### TASK OBJECTIVE
Render the lines below as a Markdown table with the columns "Row" and "Line". Number each line and leave out the blank ones.

### MATERIAL FOR THE TASK
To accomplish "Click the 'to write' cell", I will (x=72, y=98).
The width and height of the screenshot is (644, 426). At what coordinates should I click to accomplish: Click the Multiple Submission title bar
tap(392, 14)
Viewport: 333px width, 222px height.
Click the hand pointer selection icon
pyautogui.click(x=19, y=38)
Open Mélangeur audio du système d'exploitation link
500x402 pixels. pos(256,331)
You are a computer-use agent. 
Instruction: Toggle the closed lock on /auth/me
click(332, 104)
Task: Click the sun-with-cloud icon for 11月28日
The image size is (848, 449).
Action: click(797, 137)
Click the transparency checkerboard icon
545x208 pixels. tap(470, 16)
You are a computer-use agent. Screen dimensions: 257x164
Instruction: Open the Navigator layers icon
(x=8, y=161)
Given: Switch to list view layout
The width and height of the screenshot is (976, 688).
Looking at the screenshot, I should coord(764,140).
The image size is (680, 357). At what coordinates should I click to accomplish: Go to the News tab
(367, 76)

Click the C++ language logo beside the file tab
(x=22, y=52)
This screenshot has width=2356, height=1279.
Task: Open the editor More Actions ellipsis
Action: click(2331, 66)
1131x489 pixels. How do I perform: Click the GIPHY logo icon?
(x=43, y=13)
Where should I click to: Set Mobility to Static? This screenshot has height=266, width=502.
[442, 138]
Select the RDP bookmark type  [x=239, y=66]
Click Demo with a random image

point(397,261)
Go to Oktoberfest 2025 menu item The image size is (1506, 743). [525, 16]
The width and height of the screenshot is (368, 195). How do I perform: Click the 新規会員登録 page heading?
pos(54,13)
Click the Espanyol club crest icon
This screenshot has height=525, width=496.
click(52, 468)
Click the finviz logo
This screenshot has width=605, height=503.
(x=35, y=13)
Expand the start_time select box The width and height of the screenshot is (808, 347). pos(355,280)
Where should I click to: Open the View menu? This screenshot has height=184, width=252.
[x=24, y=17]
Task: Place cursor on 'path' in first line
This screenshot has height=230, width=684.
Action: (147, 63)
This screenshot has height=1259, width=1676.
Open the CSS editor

### FINAL RESULT
| Row | Line |
|---|---|
| 1 | To accomplish "Click the 'to write' cell", I will (x=72, y=98). |
| 2 | The width and height of the screenshot is (644, 426). At what coordinates should I click to accomplish: Click the Multiple Submission title bar |
| 3 | tap(392, 14) |
| 4 | Viewport: 333px width, 222px height. |
| 5 | Click the hand pointer selection icon |
| 6 | pyautogui.click(x=19, y=38) |
| 7 | Open Mélangeur audio du système d'exploitation link |
| 8 | 500x402 pixels. pos(256,331) |
| 9 | You are a computer-use agent.  |
| 10 | Instruction: Toggle the closed lock on /auth/me |
| 11 | click(332, 104) |
| 12 | Task: Click the sun-with-cloud icon for 11月28日 |
| 13 | The image size is (848, 449). |
| 14 | Action: click(797, 137) |
| 15 | Click the transparency checkerboard icon |
| 16 | 545x208 pixels. tap(470, 16) |
| 17 | You are a computer-use agent. Screen dimensions: 257x164 |
| 18 | Instruction: Open the Navigator layers icon |
| 19 | (x=8, y=161) |
| 20 | Given: Switch to list view layout |
| 21 | The width and height of the screenshot is (976, 688). |
| 22 | Looking at the screenshot, I should coord(764,140). |
| 23 | The image size is (680, 357). At what coordinates should I click to accomplish: Go to the News tab |
| 24 | (367, 76) |
| 25 | Click the C++ language logo beside the file tab |
| 26 | (x=22, y=52) |
| 27 | This screenshot has width=2356, height=1279. |
| 28 | Task: Open the editor More Actions ellipsis |
| 29 | Action: click(2331, 66) |
| 30 | 1131x489 pixels. How do I perform: Click the GIPHY logo icon? |
| 31 | (x=43, y=13) |
| 32 | Where should I click to: Set Mobility to Static? This screenshot has height=266, width=502. |
| 33 | [442, 138] |
| 34 | Select the RDP bookmark type  [x=239, y=66] |
| 35 | Click Demo with a random image |
| 36 | point(397,261) |
| 37 | Go to Oktoberfest 2025 menu item The image size is (1506, 743). [525, 16] |
| 38 | The width and height of the screenshot is (368, 195). How do I perform: Click the 新規会員登録 page heading? |
| 39 | pos(54,13) |
| 40 | Click the Espanyol club crest icon |
| 41 | This screenshot has height=525, width=496. |
| 42 | click(52, 468) |
| 43 | Click the finviz logo |
| 44 | This screenshot has width=605, height=503. |
| 45 | (x=35, y=13) |
| 46 | Expand the start_time select box The width and height of the screenshot is (808, 347). pos(355,280) |
| 47 | Where should I click to: Open the View menu? This screenshot has height=184, width=252. |
| 48 | [x=24, y=17] |
| 49 | Task: Place cursor on 'path' in first line |
| 50 | This screenshot has height=230, width=684. |
| 51 | Action: (147, 63) |
| 52 | This screenshot has height=1259, width=1676. |
| 53 | Open the CSS editor |